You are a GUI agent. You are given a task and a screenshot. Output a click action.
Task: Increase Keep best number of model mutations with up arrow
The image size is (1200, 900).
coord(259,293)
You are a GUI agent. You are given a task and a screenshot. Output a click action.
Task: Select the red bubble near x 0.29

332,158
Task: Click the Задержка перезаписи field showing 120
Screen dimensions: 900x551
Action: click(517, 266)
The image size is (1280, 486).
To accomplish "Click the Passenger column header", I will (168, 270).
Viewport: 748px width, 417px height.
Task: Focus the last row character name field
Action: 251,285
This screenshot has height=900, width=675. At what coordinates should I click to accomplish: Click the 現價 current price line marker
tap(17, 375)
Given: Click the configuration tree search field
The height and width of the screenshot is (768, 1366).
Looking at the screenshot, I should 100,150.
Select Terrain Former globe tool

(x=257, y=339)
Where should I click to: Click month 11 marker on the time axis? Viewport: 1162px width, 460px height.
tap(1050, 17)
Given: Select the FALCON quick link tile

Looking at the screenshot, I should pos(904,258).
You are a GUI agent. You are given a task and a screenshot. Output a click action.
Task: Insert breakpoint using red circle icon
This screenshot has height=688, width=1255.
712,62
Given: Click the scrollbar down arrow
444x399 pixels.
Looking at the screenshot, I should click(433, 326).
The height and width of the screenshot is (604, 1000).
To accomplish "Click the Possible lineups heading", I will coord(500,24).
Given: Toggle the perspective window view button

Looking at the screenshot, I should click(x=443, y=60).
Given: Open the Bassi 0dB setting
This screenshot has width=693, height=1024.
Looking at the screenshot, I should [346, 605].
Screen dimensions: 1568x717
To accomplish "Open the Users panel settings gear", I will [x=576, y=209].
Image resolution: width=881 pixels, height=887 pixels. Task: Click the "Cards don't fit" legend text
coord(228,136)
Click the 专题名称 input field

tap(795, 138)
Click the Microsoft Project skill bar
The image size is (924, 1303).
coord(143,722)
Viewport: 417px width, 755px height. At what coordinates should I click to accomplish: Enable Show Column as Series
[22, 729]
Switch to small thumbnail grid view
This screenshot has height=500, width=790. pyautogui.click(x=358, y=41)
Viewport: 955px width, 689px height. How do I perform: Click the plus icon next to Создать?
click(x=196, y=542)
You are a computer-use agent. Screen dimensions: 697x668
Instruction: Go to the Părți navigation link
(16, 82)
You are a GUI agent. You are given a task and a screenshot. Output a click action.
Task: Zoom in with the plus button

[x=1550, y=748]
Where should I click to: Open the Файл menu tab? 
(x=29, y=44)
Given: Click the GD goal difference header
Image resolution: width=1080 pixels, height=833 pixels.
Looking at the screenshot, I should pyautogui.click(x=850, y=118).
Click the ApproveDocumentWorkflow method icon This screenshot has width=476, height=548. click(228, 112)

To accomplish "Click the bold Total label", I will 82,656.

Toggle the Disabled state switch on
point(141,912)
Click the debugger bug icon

● **ACTIVITY**
Begin with the line that contains "Click the ApproveDocumentWorkflow" and print each line exactly until the data ends, including the last line.

● **WRITTEN ANSWER**
Click the ApproveDocumentWorkflow method icon This screenshot has width=476, height=548. click(228, 112)

To accomplish "Click the bold Total label", I will 82,656.

Toggle the Disabled state switch on
point(141,912)
Click the debugger bug icon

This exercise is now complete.